Un cessez-le-feu fragile dans le nord éthiopien
Dans le nord de l’Éthiopie, un simple bruit d’artillerie suffit à rouvrir une question plus large : la paix signée à Pretoria a-t-elle vraiment tenu sur le terrain ? Ce samedi 1er août 2026, des combats ont été signalés dans le Tigré occidental, près de la frontière soudanaise, alors que la région reste marquée par des lignes de fracture encore mal cicatrisées.
Le risque dépasse le seul front local. Le Tigré se trouve au croisement de plusieurs tensions éthiopiennes : le contentieux territorial avec l’Amhara, les rapports difficiles entre Addis-Abeba et les autorités tigréennes, et les effets d’un environnement régional déjà instable, de l’Érythrée au Soudan. Dans cette zone de l’Afrique de l’Est, chaque reprise des armes pèse sur la circulation des personnes, des marchandises et de l’aide.
Ce que l’on sait des affrontements
Les premières informations font état d’un affrontement commencé vers 6 heures du matin à Shererina, dans l’ouest du Tigré. Une source tigréenne de premier plan affirme que des forces fédérales ont lancé une offensive avec de l’artillerie lourde. À ce stade, Addis-Abeba n’a pas confirmé cette version. Les forces réellement engagées restent donc à préciser, tout comme l’ampleur exacte des combats.
Ce flou n’est pas anodin. En janvier 2026 déjà, Ethiopian Airlines avait suspendu des vols vers le Tigré, alors que des responsables et des travailleurs humanitaires évoquaient des mouvements militaires dans l’ouest et le sud de la région. Fin janvier, Reuters rapportait aussi des frappes de drones qui avaient fait au moins un mort et un blessé, signe d’une montée des tensions avant les combats signalés ce 1er août.

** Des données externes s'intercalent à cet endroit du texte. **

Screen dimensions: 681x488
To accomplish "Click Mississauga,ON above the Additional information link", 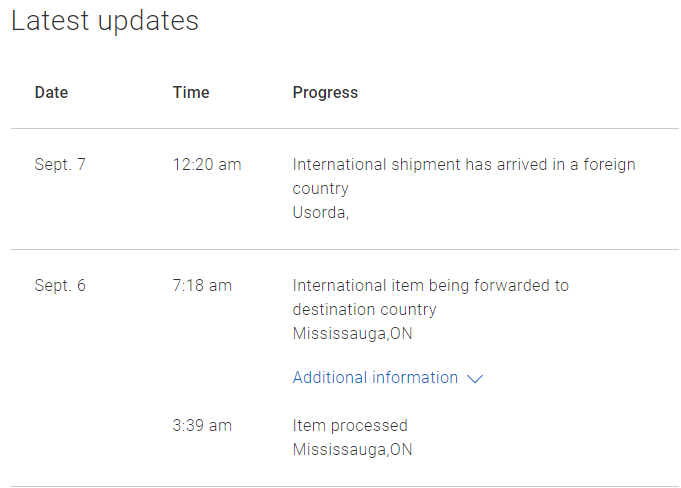I will point(352,334).
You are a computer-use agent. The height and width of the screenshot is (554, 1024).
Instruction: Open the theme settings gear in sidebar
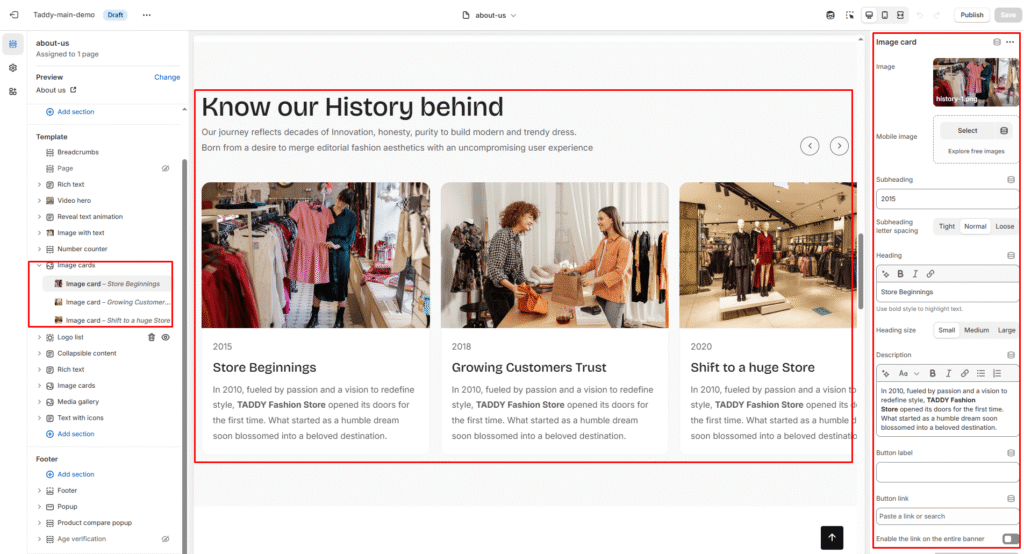point(13,68)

Le tableau reste toutefois incomplet. Au moment des premiers signalements, aucun bilan humain consolidé n’était confirmé par plusieurs sources indépendantes. Dans ce type de séquence, la prudence s’impose : les chiffres avancés dans les premières heures d’un affrontement peuvent changer rapidement, surtout dans une zone où la communication officielle est parcellaire.

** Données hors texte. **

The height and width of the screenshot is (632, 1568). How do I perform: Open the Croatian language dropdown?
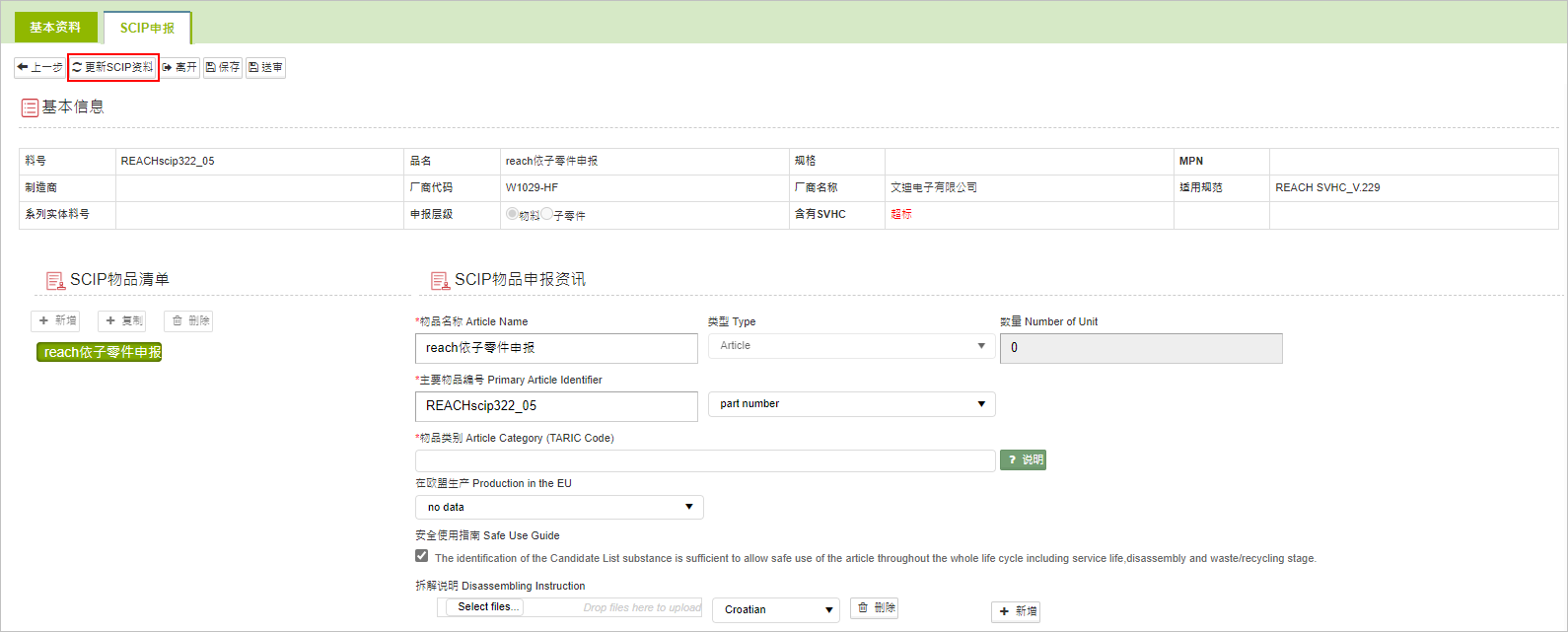(776, 609)
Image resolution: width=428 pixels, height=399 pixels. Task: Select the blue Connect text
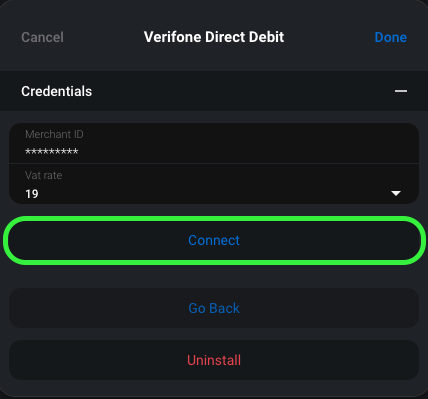click(214, 240)
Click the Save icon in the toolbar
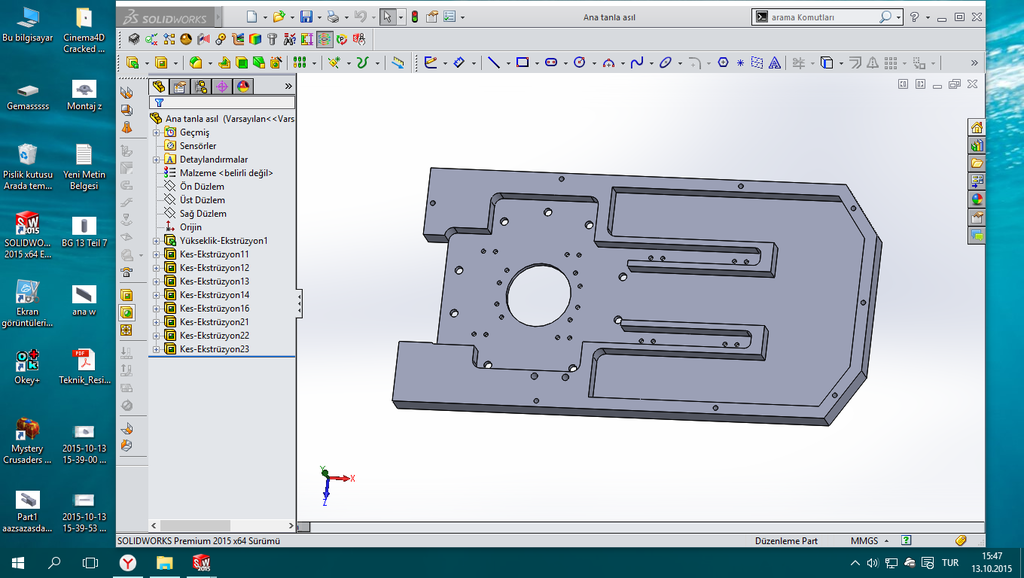 click(x=305, y=17)
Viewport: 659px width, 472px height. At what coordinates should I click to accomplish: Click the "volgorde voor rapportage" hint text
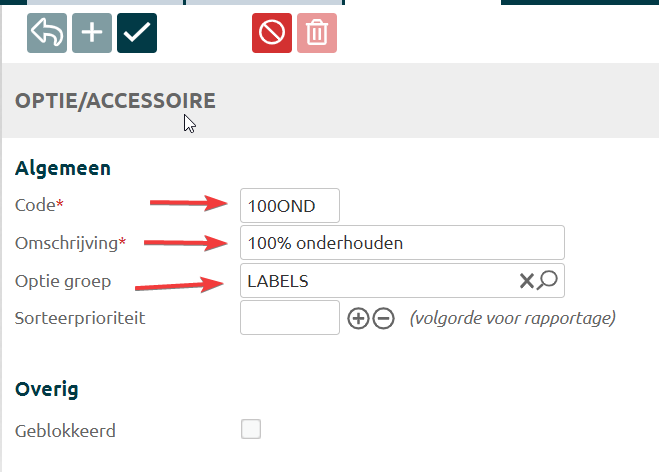point(511,319)
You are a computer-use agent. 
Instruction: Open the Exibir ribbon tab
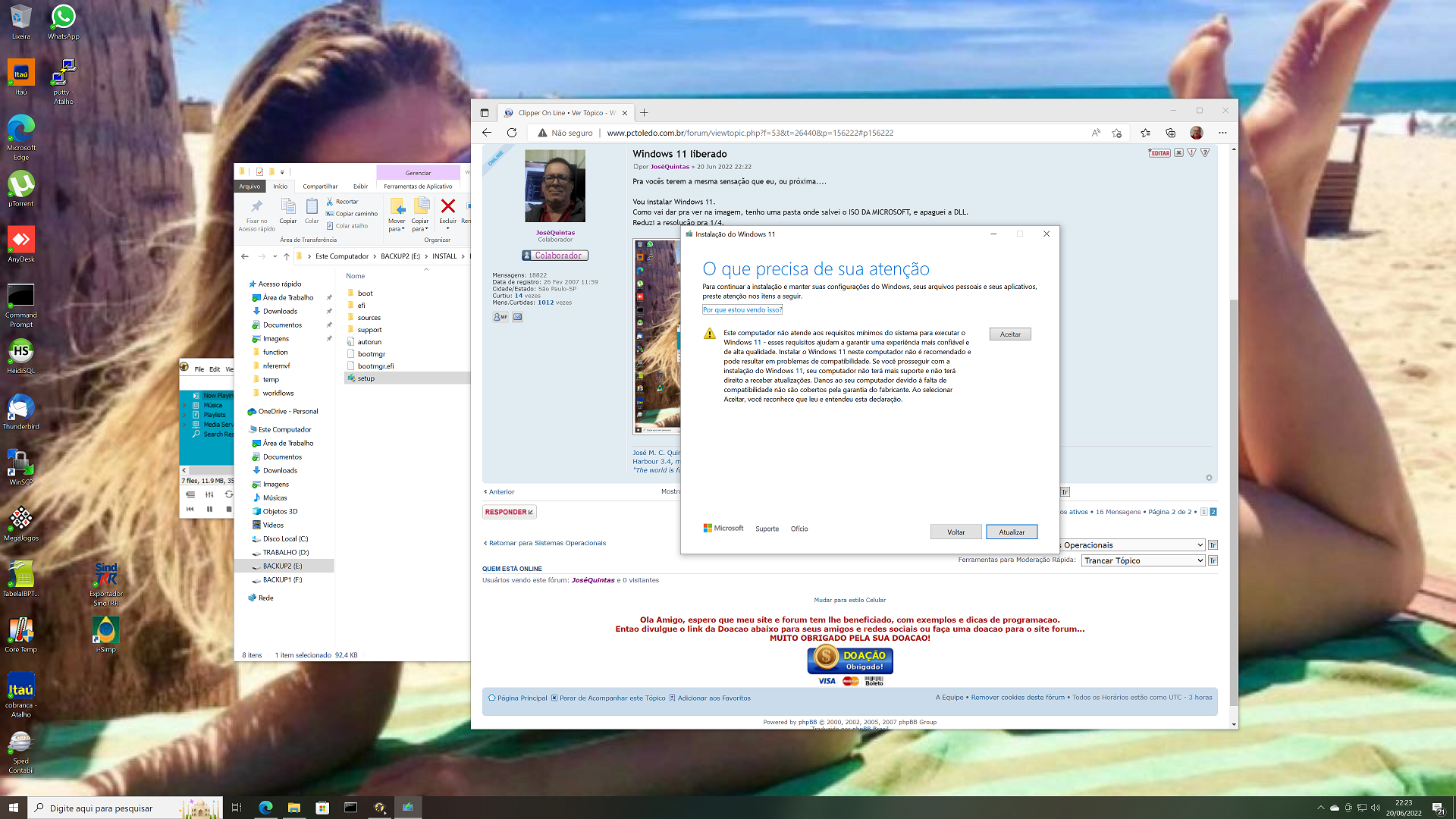(x=360, y=187)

Pourquoi le Tigré reste un point de rupture
Le Tigré n’est pas une périphérie lointaine. C’est un espace où se lisent les rapports de force de l’État éthiopien. La guerre de 2020-2022, entre les forces fédérales et le Front de libération du peuple du Tigré, a laissé un héritage lourd : destructions, déplacements, rivalités armées et administration contestée de plusieurs zones, notamment à l’ouest de la région. Le cessez-le-feu de Pretoria, signé en novembre 2022 avec l’appui de l’Union africaine, a stoppé la guerre ouverte, mais n’a pas réglé tous les dossiers politiques et territoriaux.

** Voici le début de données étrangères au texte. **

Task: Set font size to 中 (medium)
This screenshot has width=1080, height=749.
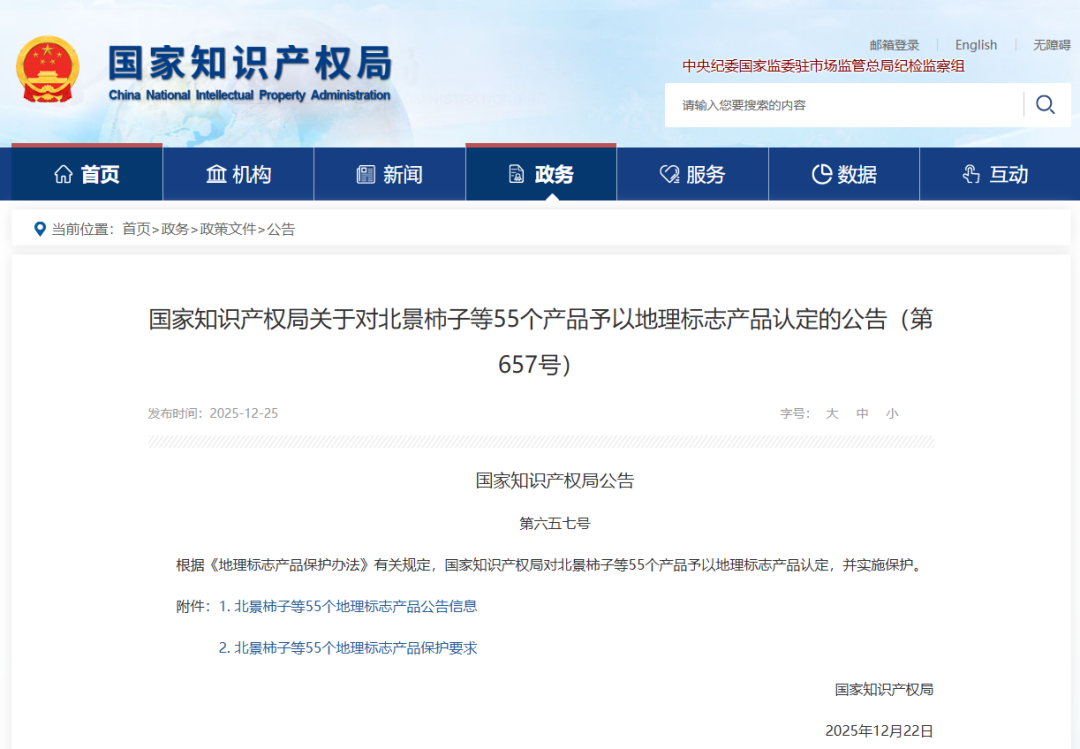Action: point(862,414)
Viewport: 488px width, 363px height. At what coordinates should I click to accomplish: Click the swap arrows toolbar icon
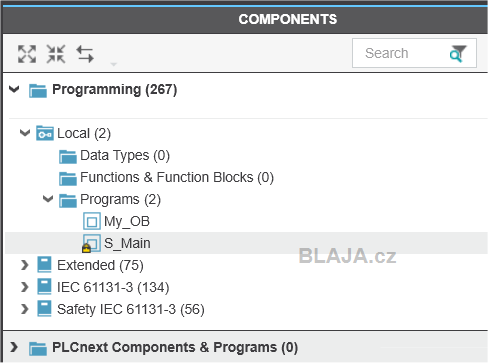point(85,54)
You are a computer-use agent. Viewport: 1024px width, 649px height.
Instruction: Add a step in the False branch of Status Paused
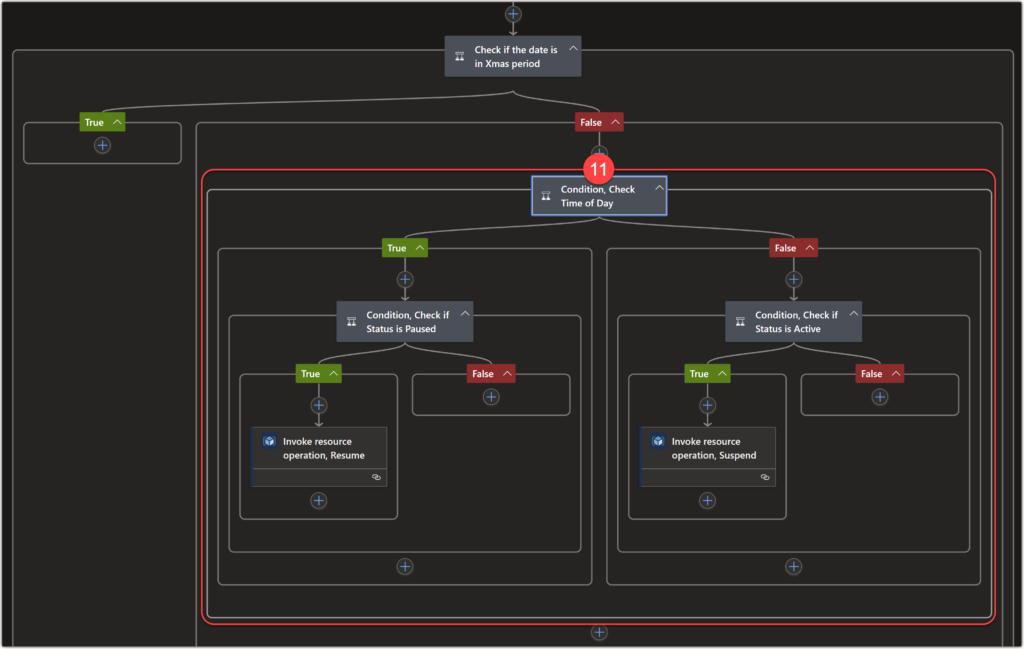[490, 395]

Le nœud principal reste celui des territoires disputés, du désarmement et de l’intégration des forces armées locales. En parallèle, le climat politique s’est durci. En 2026, la Commission électorale éthiopienne a retiré l’enregistrement du TPLF, un geste dénoncé par le mouvement comme contraire à l’accord de 2022. Dans le même temps, les autorités éthiopiennes accusent l’Érythrée de soutenir des groupes armés, tandis qu’Addis-Abeba et Asmara s’échangent des accusations de préparation à la guerre.
Pour la population, l’effet est immédiat. Les déplacements reprennent, les banques se vident, les lignes de transport se coupent et les familles cherchent à protéger leur argent avant même de protéger leurs biens. Ce sont souvent les villes, Mekele en tête, qui ressentent d’abord la pression. Les campagnes, elles, subissent ensuite l’arrêt des marchés, la raréfaction des médicaments et les retards dans l’accès à l’aide.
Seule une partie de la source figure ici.